### STORED DATA:
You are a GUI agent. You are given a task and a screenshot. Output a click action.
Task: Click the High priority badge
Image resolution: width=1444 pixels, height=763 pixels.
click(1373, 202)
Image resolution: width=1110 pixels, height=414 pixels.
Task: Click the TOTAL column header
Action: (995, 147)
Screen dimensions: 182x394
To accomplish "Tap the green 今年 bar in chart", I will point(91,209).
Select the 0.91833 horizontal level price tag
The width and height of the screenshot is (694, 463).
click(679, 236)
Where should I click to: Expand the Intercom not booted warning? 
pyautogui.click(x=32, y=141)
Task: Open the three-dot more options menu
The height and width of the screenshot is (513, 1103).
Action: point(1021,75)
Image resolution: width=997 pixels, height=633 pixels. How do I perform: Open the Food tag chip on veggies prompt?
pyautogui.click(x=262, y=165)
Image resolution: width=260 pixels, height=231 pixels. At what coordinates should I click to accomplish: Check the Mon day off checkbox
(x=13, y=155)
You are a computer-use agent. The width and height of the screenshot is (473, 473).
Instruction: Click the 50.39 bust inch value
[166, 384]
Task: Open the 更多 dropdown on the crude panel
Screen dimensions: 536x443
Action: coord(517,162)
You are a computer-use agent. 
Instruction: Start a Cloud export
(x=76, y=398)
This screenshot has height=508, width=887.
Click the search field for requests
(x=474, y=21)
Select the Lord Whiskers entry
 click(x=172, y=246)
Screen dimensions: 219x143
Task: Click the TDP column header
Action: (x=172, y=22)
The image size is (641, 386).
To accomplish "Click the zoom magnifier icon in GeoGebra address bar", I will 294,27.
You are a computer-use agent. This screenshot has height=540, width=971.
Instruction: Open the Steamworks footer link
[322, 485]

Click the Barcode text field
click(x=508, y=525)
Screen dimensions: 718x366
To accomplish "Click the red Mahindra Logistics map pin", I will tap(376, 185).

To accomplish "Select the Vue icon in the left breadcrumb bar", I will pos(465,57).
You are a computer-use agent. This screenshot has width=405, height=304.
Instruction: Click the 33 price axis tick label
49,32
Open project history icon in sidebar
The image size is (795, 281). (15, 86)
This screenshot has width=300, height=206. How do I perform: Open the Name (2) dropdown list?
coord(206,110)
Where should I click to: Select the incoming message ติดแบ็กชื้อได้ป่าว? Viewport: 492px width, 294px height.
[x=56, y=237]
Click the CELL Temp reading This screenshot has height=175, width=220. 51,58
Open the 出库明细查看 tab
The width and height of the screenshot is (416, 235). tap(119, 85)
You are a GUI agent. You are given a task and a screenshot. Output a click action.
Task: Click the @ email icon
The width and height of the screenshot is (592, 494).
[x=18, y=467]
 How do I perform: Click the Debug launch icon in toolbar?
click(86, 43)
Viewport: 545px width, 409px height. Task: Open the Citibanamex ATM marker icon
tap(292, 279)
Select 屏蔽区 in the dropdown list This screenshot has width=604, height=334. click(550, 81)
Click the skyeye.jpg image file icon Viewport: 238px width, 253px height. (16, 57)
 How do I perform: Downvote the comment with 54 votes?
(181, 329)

### WHAT YOU SHOULD DO:
Among the lines above, return each one holding the string "computer".

### TASK RESULT:
You are a computer-use agent. The width and height of the screenshot is (473, 473).
You are a computer-use agent. 
You are a computer-use agent. This screenshot has height=540, width=971.
You are a computer-use agent. This screenshot has width=405, height=304.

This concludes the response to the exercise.